> ABOUT THIS TASK:
The answer must be every line of the data that holds the word "thumbnail".

(Data entries)
----

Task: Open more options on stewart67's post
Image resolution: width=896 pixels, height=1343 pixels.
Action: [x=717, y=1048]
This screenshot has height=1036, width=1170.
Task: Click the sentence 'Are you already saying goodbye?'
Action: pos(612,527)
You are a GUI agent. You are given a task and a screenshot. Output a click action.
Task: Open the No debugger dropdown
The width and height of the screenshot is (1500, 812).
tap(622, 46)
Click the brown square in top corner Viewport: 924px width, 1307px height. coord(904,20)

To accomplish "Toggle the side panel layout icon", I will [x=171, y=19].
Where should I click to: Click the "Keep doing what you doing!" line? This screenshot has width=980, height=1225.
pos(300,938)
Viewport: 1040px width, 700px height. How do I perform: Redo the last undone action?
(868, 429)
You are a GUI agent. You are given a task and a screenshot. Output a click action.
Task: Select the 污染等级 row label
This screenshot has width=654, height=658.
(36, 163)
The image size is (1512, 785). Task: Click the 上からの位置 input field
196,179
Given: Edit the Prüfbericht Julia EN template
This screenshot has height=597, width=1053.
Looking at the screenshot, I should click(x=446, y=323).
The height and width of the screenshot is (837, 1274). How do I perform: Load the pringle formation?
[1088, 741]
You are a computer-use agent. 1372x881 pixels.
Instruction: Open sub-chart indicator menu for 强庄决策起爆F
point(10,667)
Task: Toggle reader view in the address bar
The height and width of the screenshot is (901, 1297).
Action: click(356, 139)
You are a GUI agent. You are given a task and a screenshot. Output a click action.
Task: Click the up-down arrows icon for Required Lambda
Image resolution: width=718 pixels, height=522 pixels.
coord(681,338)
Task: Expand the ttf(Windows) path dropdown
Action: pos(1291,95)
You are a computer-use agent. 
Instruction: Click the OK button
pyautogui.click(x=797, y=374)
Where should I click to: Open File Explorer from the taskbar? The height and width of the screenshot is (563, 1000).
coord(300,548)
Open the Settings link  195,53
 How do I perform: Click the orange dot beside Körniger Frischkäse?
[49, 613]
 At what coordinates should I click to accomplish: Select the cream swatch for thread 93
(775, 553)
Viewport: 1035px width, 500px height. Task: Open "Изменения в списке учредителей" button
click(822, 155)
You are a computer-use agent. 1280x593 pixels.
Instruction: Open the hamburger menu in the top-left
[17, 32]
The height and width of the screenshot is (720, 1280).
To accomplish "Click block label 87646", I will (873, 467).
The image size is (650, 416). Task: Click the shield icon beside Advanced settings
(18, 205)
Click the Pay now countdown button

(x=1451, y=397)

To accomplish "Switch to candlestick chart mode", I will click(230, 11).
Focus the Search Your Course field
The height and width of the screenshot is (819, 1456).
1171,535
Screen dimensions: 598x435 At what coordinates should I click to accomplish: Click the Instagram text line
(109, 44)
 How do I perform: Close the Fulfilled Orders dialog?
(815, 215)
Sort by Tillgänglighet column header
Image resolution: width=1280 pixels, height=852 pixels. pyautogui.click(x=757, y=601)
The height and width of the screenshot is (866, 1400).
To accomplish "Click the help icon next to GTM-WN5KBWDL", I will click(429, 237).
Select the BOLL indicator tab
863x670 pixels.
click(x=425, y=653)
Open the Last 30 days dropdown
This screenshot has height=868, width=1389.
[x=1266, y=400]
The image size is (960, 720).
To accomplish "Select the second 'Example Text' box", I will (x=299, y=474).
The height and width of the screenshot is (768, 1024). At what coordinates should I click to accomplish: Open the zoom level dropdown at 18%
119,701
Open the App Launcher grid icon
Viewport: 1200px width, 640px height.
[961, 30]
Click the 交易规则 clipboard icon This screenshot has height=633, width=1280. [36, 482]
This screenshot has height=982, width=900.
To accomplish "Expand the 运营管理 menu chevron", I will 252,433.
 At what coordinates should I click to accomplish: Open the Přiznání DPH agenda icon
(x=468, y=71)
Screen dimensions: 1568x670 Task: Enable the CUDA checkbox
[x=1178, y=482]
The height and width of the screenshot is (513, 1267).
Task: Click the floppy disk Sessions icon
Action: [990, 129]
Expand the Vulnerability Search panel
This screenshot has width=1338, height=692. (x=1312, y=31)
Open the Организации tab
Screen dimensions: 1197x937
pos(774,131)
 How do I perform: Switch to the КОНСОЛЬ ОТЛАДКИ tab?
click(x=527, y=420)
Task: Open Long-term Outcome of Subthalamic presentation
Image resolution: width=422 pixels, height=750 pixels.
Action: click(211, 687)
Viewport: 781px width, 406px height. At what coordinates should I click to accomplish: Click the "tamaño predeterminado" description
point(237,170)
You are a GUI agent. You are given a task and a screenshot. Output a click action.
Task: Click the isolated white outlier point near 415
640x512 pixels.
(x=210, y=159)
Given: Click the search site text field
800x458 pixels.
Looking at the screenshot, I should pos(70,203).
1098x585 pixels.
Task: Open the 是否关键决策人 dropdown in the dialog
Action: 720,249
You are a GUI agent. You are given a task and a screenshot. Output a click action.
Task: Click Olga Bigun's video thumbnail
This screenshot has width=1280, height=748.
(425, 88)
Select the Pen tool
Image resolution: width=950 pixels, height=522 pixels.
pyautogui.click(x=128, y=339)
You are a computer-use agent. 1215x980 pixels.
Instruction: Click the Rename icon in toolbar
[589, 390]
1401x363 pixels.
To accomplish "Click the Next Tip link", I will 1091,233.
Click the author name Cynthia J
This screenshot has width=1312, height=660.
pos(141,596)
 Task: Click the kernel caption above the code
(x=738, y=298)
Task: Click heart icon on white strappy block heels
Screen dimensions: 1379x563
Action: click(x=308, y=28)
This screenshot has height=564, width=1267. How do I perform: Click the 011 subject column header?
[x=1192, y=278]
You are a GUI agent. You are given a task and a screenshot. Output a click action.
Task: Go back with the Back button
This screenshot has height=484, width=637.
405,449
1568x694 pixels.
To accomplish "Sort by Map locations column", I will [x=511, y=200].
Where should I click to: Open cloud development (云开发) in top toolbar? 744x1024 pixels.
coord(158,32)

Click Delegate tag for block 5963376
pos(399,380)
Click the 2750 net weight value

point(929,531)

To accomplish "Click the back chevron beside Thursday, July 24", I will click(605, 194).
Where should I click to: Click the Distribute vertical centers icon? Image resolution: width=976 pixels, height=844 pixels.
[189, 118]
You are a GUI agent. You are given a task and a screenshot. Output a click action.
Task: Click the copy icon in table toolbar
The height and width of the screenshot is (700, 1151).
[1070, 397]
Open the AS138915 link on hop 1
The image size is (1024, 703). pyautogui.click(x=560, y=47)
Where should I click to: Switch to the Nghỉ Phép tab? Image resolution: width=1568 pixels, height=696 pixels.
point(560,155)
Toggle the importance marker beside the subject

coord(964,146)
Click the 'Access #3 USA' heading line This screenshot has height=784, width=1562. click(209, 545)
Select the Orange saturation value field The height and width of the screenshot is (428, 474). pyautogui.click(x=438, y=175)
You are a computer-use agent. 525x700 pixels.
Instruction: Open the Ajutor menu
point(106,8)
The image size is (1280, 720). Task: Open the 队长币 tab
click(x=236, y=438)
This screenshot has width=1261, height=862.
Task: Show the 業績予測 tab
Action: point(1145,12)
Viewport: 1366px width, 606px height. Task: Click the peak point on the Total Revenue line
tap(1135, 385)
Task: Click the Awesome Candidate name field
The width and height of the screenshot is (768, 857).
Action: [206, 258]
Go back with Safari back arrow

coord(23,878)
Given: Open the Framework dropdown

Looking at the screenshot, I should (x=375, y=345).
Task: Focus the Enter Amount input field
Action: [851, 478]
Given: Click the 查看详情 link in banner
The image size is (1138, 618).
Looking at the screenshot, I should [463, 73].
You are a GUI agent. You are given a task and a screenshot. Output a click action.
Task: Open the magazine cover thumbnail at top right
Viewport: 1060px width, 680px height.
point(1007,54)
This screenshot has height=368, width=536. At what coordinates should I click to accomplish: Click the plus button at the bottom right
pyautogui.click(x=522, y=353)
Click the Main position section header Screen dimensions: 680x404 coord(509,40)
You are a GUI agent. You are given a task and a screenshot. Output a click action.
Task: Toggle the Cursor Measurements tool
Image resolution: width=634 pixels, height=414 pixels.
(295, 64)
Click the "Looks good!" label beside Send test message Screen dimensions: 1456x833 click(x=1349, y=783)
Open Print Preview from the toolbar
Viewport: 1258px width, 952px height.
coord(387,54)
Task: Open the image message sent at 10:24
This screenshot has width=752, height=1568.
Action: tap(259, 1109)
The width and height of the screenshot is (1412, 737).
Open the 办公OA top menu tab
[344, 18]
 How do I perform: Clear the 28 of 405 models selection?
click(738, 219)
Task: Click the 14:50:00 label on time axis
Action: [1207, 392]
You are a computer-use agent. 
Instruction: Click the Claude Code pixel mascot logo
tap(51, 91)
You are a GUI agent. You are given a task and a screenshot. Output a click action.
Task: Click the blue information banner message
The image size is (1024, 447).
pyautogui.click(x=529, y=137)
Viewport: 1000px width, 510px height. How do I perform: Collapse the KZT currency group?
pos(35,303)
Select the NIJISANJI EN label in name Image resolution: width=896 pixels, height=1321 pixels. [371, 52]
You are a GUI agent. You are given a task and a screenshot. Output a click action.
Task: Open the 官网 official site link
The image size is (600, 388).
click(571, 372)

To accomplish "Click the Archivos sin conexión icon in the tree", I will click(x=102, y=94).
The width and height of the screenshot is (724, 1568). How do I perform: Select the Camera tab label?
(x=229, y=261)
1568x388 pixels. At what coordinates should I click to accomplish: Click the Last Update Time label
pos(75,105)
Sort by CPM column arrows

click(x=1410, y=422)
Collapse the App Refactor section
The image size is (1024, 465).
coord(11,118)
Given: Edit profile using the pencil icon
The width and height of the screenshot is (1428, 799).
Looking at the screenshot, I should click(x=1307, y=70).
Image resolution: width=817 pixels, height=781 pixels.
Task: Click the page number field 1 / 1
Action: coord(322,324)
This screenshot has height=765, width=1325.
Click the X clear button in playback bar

----

> ANSWER BOX:
Task: Click Olga Bigun's video thumbnail
Task: Open the magazine cover thumbnail at top right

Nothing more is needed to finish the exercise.